:: Task to complete ::
Search the material for the string "agent", then return every line where it is found.

:: Data ::
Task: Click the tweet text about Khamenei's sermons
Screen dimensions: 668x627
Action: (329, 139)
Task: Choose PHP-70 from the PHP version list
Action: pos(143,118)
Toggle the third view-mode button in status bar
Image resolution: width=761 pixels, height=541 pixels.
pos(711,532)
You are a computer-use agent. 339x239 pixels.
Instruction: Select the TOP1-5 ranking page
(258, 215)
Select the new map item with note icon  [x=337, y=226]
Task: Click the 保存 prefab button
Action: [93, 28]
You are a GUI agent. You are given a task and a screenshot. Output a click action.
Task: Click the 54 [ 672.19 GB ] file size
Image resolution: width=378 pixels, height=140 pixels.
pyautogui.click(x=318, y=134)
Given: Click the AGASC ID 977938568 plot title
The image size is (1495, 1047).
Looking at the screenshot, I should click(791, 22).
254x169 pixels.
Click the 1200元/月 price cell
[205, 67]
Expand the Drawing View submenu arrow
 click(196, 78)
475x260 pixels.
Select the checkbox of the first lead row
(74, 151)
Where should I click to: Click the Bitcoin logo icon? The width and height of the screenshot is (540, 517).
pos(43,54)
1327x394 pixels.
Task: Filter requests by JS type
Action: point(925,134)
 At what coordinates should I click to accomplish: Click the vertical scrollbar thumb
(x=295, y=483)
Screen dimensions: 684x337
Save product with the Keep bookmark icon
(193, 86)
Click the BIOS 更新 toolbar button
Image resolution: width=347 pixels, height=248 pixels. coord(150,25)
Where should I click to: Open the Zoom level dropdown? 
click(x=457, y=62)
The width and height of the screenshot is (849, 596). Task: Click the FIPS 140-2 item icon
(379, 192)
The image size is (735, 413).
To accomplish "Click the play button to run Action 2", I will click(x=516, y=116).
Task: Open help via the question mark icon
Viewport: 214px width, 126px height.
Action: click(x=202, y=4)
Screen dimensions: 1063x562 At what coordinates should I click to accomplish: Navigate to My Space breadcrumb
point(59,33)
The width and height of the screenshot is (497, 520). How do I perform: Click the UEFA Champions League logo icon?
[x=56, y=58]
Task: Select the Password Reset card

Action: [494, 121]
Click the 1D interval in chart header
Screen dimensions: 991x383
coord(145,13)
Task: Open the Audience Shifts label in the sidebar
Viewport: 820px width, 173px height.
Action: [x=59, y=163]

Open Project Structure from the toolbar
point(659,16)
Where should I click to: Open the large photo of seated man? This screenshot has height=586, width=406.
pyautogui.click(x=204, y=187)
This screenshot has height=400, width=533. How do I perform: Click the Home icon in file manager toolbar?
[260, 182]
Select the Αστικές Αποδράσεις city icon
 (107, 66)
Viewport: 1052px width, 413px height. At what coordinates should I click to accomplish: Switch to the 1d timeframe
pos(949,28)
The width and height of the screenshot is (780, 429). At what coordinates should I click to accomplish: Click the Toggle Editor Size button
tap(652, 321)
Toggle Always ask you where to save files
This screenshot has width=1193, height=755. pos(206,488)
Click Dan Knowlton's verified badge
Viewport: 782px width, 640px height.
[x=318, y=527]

:: Solution for this task ::
You are a computer-use agent. 339x239 pixels.
You are a GUI agent. You are given a task and a screenshot. Output a click action.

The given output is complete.